Но к вечеру он обязан был вернуться на территорию лагеря перемещенных лиц за забором и с проходной. В Советском Союзе его ни разу не вызывали на допрос в КГБ и о лагерях с тюремным режимом он слышал только от бывших жертв сталинизма. И вот, перепрыгнув железный занавес, прорвавшись в свободный мир, он был тут подвергнут изматывающим допросам и отправлен в лагерную зону. Выяснилось, что, переместившись по другую сторону железной советской стены, ты в эту же стену упираешься – но, так сказать, спиной. В одноэтажных блоках, вроде мотелей, жили бывшие убийцы, дезертиры и наркодилеры. В этой свалке в бараках перемещенные советские гэбэшники дискутировали с бывшими эсэсовцами, что эффективней на допросах: вырывать ногти или сажать на копчик (это упражнение они назвали немецким словом уебунген).

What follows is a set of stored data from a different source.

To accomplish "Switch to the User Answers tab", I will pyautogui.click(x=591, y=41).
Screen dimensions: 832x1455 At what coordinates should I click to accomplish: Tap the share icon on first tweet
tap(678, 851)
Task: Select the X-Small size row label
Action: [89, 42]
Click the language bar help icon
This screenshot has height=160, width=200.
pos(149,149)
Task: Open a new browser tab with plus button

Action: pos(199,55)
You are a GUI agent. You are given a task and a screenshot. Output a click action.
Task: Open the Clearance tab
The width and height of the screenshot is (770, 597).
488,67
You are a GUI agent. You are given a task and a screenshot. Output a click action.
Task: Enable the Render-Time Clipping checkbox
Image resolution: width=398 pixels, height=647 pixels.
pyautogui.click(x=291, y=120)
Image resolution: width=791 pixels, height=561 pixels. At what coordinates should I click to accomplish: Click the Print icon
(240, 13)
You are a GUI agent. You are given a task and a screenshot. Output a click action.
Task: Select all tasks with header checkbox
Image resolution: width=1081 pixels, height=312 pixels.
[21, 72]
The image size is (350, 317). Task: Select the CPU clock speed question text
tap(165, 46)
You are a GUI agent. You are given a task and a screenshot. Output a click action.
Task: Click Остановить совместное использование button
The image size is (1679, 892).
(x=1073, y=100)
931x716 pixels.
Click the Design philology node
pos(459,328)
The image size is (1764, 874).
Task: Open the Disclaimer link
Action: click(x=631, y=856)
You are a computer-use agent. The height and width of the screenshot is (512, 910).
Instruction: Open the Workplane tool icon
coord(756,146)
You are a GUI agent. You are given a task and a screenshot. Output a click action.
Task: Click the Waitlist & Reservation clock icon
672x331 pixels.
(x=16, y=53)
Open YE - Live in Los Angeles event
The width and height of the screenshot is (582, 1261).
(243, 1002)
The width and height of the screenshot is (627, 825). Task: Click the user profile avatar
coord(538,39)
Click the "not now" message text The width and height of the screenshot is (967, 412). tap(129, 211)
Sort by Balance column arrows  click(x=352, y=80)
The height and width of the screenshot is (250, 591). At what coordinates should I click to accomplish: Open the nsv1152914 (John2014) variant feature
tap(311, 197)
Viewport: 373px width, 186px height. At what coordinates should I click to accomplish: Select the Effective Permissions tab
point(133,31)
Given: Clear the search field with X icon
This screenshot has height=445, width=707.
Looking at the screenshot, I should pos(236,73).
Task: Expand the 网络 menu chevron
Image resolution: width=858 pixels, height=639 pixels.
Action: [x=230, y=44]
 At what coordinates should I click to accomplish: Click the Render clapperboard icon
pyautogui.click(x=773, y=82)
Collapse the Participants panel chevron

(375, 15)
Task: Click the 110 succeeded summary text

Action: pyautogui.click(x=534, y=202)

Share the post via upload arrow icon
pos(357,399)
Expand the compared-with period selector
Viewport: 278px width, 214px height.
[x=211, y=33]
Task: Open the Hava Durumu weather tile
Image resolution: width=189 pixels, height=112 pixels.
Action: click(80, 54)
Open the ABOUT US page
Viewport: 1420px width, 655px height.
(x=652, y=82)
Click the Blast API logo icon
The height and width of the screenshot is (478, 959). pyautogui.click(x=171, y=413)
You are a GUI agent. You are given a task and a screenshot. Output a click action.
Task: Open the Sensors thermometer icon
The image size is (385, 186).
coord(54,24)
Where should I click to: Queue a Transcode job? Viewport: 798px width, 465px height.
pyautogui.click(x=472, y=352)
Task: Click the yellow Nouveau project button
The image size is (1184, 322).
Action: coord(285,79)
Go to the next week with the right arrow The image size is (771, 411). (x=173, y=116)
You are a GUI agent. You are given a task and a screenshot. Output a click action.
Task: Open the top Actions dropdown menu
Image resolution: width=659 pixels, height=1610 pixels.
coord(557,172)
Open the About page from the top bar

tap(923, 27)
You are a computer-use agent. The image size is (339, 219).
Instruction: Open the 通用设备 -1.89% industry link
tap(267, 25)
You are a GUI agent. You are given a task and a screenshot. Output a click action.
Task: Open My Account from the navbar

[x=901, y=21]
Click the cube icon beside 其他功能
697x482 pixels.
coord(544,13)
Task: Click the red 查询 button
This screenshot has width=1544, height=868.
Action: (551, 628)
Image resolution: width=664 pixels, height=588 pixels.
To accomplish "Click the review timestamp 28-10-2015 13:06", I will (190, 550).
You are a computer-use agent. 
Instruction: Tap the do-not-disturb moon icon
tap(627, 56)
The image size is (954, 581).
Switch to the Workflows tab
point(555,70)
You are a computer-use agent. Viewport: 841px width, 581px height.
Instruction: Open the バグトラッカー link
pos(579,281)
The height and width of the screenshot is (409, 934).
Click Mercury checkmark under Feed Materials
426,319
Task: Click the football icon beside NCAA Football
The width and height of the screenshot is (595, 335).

Они рассказывали крайне любопытные истории о том, как надо избивать подследственного, не оставляя синяков, какие выворачивать суставы и чем подпаливать кожу. И где достать гашиш. Все это было очень важно и интересно. Это была человеческая помойка. Валка. Свалка. Это был конец. Оставался сон о Венесуэле: горная дорога, сомбреро и гитара, река Ориноко, Боливар, и наконец открывается вид на долину, закат солнца, и внизу, под яркой вывеской бара (как рассказывал Донато о своей родной деревне) мангал с дымящимся мясным блюдом – кулинарным чудом. Чудо произошло, но в иной географии.